Help Customers Navigate Process Changes
I was giving a speech recently to a group of managers who were dealing with some major organizational change impacting processes, technology, and staff roles – it ran the gamut. The focus of one part of our talk was how to deal with these kinds of change in how managers address staff. However, many of these technology and process changes were viewed negatively by the customers as well, since the customer waits were increasing, their use of technology was increasing, and the overall processes were changing.
Here are a few tips we discussed on how to help customers navigate through system and process changes.
First, Convey Empathy. If people are upset or frustrated, and you show empathy with what you say and the tone and body language used, they’ll feel you’re listening. Listening conveys that you’re an understanding person who cares about them, their situation, and their feelings. If you don’t argue or interrupt, and – instead – you agree with some of what they say, they realize that they’re not in a fight, they realize they’re interacting with someone who’s on their side, and that can bring down the emotion.
Second, Set/Manage Customer Expectations. If customers are used to different processes, systems, and wait times, be proactive in communicating what they should expect from now on. With e-mails, letters, onsite signage, and in discussions, explain processes simply and succinctly. Describe timeframes, and share what they need to do versus what will be done by the company. And when the customer is engaged with your business, have employees who are not only knowledgeable of the new operations but who are also good teachers be the ones charged with engaging the customers on the new steps.

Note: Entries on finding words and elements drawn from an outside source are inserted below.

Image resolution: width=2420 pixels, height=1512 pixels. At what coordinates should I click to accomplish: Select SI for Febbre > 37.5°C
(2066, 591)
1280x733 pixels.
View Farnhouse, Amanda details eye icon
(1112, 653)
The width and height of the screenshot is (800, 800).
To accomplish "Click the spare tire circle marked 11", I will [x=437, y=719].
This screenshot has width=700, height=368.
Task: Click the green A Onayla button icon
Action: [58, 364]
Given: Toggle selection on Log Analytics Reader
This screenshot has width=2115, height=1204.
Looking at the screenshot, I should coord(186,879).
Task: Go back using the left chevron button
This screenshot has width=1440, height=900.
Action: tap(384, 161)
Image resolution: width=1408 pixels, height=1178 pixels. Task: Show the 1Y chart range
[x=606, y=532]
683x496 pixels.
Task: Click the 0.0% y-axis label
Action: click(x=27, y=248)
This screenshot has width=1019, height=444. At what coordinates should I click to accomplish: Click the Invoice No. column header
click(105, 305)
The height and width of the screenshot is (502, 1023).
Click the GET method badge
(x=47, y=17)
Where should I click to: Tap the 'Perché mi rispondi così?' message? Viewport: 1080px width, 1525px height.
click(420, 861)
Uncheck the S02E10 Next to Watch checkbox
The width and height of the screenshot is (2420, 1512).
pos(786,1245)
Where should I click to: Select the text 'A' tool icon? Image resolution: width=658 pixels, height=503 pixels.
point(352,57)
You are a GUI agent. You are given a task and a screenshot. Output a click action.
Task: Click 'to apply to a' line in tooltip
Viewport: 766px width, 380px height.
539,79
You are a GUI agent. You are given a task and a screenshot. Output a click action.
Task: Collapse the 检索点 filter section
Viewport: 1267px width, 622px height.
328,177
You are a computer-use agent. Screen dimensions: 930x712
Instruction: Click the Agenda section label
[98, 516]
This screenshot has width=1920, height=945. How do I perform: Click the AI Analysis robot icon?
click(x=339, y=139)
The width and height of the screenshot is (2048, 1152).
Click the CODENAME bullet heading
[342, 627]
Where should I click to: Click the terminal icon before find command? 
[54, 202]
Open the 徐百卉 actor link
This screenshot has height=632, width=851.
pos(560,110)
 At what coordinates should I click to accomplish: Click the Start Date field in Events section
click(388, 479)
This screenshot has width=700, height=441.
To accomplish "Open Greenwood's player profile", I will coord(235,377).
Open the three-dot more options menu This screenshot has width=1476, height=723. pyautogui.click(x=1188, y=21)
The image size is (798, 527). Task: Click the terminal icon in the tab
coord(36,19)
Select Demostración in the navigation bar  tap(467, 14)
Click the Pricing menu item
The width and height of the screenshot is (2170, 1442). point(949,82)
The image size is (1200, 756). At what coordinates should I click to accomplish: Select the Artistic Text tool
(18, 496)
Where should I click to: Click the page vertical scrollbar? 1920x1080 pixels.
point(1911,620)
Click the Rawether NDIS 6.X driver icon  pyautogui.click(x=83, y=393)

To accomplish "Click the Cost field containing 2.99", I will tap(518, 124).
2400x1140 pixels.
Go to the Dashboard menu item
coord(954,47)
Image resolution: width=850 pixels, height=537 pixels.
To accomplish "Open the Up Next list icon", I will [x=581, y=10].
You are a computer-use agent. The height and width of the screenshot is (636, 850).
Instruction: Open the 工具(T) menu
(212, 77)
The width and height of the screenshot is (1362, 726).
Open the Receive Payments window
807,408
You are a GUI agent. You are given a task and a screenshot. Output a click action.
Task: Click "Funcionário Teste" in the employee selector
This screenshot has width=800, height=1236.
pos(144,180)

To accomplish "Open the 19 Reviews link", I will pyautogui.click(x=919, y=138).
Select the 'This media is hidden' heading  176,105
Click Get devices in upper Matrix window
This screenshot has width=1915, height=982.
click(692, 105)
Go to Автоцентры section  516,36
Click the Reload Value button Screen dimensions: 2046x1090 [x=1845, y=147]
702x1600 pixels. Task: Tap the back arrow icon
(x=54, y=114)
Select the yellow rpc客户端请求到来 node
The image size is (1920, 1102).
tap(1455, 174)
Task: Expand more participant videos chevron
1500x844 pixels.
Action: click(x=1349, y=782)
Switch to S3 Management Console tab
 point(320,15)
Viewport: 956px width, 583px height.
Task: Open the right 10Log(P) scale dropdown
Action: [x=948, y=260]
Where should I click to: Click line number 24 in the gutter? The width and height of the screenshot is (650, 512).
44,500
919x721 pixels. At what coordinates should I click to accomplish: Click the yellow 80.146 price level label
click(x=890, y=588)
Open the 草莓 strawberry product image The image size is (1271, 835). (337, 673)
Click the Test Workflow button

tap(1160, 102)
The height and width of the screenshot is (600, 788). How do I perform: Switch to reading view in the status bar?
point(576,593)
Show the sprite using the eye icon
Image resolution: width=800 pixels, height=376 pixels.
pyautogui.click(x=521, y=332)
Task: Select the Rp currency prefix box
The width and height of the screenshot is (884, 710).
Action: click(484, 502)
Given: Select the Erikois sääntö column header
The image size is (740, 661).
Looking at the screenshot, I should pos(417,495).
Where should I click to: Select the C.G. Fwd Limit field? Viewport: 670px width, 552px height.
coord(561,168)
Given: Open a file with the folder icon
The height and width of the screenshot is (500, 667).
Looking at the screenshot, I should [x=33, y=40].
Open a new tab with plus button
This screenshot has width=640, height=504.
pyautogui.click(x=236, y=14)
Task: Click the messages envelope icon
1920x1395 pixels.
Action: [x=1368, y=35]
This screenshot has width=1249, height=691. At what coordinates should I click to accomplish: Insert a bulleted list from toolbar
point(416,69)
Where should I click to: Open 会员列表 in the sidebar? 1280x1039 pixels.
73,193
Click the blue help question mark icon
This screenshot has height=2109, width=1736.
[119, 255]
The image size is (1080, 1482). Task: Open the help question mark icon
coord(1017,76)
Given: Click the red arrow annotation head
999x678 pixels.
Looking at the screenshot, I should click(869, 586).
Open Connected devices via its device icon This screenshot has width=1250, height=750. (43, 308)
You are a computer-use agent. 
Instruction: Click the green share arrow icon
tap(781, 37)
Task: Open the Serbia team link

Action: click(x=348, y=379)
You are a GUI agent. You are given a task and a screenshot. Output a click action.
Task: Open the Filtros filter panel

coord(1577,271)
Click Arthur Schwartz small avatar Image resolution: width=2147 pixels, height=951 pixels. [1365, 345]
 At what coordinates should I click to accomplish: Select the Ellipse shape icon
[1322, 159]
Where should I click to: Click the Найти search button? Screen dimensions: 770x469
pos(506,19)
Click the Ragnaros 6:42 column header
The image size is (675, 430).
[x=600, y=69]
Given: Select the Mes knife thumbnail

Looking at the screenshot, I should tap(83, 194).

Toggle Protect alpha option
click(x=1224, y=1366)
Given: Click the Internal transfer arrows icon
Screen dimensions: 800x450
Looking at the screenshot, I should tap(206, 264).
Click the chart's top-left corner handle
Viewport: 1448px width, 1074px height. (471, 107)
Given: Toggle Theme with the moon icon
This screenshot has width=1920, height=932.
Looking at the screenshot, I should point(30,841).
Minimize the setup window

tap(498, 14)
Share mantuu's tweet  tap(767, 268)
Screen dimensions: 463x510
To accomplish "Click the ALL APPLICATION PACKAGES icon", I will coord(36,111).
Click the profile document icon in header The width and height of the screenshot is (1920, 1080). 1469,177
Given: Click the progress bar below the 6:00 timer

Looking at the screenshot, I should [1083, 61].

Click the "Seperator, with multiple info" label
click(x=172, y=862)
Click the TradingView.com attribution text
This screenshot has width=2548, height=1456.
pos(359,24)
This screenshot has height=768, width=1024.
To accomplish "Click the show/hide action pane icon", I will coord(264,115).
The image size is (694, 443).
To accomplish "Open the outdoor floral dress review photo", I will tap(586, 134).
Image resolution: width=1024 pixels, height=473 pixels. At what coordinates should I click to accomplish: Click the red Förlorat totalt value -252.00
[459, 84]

Third, Gain Feedback. Don’t assume that getting through the implementation of the change and the first encounter are the goals. Continuous improvement, customer satisfaction, and loyalty are the goals. Ensure that you have real-time and after-the-encounter processes in place to get feedback from the customer directly and about the customer’s experience from the front-line staff as well.
Finally, Get into 90-day Action Planning Mode. Take the customer and employee feedback, and use it to consistently improve the processes, systems, communications, and training.
When making internal process changes, ensure that you’re addressing the external impact on the customer, too.